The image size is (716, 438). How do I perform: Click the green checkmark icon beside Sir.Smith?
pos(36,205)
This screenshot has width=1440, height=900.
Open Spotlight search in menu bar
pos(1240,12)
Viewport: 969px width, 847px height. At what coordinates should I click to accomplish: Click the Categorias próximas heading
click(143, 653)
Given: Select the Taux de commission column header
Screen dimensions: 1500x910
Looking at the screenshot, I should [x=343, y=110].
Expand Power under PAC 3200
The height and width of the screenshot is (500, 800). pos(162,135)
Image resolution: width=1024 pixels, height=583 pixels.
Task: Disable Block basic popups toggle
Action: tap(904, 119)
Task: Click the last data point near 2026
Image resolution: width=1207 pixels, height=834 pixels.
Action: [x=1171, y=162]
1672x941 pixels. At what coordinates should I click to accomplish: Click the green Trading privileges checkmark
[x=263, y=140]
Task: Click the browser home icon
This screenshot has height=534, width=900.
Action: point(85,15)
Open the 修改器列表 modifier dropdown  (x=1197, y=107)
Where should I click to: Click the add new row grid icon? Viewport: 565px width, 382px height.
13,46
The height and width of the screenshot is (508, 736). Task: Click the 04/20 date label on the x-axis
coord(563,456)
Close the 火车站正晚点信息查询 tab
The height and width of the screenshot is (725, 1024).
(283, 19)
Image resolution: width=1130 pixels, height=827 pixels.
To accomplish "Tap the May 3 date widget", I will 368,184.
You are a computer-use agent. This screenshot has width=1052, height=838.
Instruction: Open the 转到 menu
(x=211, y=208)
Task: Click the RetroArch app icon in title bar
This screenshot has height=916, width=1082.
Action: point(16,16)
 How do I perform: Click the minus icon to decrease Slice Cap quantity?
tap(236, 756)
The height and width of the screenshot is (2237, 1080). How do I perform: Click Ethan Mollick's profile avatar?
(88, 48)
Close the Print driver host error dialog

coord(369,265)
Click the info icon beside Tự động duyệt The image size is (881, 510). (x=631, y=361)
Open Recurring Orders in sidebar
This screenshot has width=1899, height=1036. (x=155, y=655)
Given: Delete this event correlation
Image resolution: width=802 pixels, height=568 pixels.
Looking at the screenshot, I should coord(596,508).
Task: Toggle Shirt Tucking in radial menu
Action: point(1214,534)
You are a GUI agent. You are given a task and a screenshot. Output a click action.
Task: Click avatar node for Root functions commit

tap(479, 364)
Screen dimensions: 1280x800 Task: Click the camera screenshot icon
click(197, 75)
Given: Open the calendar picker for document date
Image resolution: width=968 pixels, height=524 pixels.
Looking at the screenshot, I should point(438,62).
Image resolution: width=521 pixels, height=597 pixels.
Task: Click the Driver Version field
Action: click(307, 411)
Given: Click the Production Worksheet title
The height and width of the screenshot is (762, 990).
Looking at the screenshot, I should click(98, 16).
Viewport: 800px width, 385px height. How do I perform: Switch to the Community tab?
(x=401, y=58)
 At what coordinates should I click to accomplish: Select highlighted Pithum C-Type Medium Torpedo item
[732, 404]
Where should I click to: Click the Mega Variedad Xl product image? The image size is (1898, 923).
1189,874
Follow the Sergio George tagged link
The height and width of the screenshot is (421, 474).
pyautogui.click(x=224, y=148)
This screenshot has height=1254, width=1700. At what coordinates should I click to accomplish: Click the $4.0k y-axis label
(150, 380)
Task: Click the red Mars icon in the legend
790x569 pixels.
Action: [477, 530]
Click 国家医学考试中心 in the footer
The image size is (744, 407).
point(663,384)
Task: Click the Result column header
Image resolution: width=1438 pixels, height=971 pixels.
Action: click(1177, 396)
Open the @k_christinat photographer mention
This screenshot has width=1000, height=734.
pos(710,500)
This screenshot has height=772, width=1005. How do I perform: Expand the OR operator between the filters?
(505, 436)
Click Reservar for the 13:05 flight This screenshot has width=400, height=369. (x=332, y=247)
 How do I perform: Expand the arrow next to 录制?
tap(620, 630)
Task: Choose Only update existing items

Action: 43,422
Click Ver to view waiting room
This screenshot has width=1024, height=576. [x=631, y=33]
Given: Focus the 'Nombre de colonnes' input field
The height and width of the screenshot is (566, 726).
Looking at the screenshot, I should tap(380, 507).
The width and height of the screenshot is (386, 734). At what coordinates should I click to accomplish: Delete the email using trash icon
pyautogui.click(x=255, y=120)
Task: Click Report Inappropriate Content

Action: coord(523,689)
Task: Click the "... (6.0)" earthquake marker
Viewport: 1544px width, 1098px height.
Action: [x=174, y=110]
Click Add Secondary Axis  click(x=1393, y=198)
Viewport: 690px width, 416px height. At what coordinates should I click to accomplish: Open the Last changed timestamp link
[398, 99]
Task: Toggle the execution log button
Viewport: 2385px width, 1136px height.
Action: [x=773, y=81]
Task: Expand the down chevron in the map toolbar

.....

→ Problem requirements
Find the line that contains "Viewport: 1544px width, 1098px height.". Restate it and all lines after it exactly, ending with the final line of the data.

→ Result
Viewport: 1544px width, 1098px height.
Action: [x=174, y=110]
Click Add Secondary Axis  click(x=1393, y=198)
Viewport: 690px width, 416px height. At what coordinates should I click to accomplish: Open the Last changed timestamp link
[398, 99]
Task: Toggle the execution log button
Viewport: 2385px width, 1136px height.
Action: [x=773, y=81]
Task: Expand the down chevron in the map toolbar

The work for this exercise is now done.